Max Fashion had an issue with out-of-stock product sizes. It wasn’t that they were manufacturing too few, but that their dynamic ads were not excluding items with out-of-stock variants. This is a surprisingly common challenge, but it’s not something of which most retailers are aware.
Here’s why it happens: Facebook’s algorithm chooses which products to promote based on performance. If a product has more transactions, it receives more promotion. However, the algorithm is slow to realize when one of those products is sold out in all popular variants. In fact, it can take 2-4 weeks for the algorithm to recognize what’s happening and adjust. That’s 2-4 weeks of frustrating customers with promotions that aren’t available.
Even worse, the algorithm will see that the customer clicked on the product with out of stock size variants. But because the algorithm doesn’t know yet that the product is unavailable, it will retarget the customer again and again. Now impressions have been wasted, and the customer has likely gone from frustrated to downright angry, damaging customer loyalty.

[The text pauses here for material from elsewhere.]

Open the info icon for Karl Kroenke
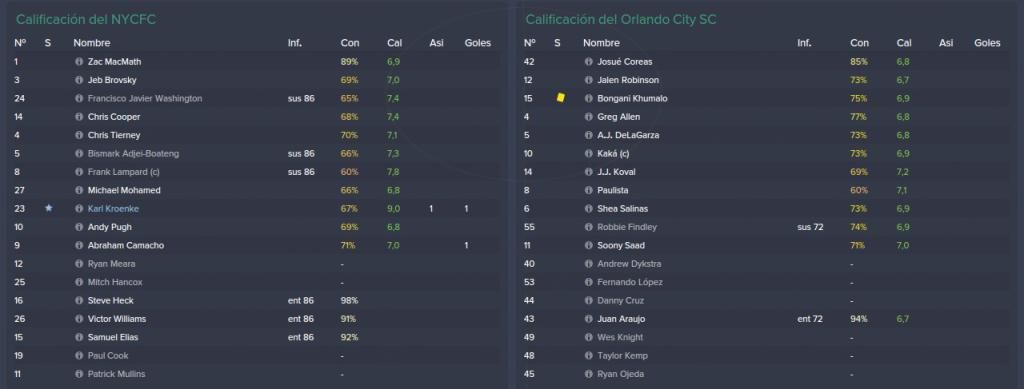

MaxFashion realized this issue was leading to high bounce rates among their users, as well as wasting the company’s ad impressions, reducing the overall conversion rates, and therefore increasing their marketing costs.
First, ROI Hunter worked with Max Fashion to set up Product Insights. The Product Insights solution collects product-level information (margin, return rate, etc) from across channels, integrating it with the retailer’s catalog within the ROI Hunter platform.

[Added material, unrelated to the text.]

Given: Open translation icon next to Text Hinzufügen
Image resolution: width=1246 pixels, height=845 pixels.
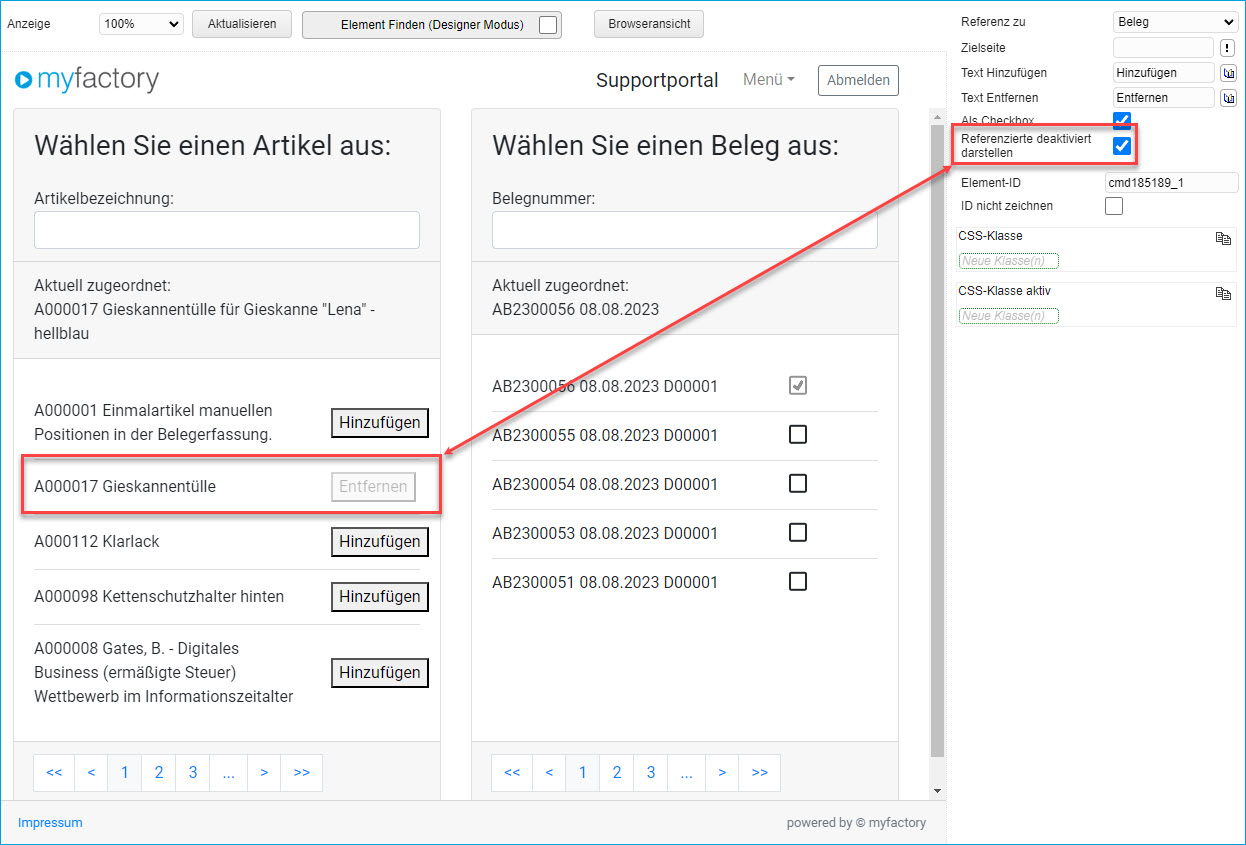Looking at the screenshot, I should click(x=1228, y=73).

Max Fashion also provided ROI Hunter with a Google Sheet of all their size/stock level data, which was added to the rest. Using the combined data, it was simple to create a filter for Max Fashion’s catalog to identify all products with only a few variants left in stock. (More specifically, ROI Hunter’s filter found all products with > 70% of sizes available).
Next, Max Fashion just had to create product sets for the items that fit their parameters, and the problem was solved. They also applied the filter to their existing campaigns through a custom data source, ensuring that only the products with the enough sizes will be promoted to the customers.
The results of excluding low-stock variants from promotion were dramatic. Not only did Max Fashion experience a massive, 45% drop in cost per session and a 93% lower bounce rate, their average session length even increased by 14%!
And these were just the immediate positive results. The long-lasting benefits to customer loyalty remain to be seen.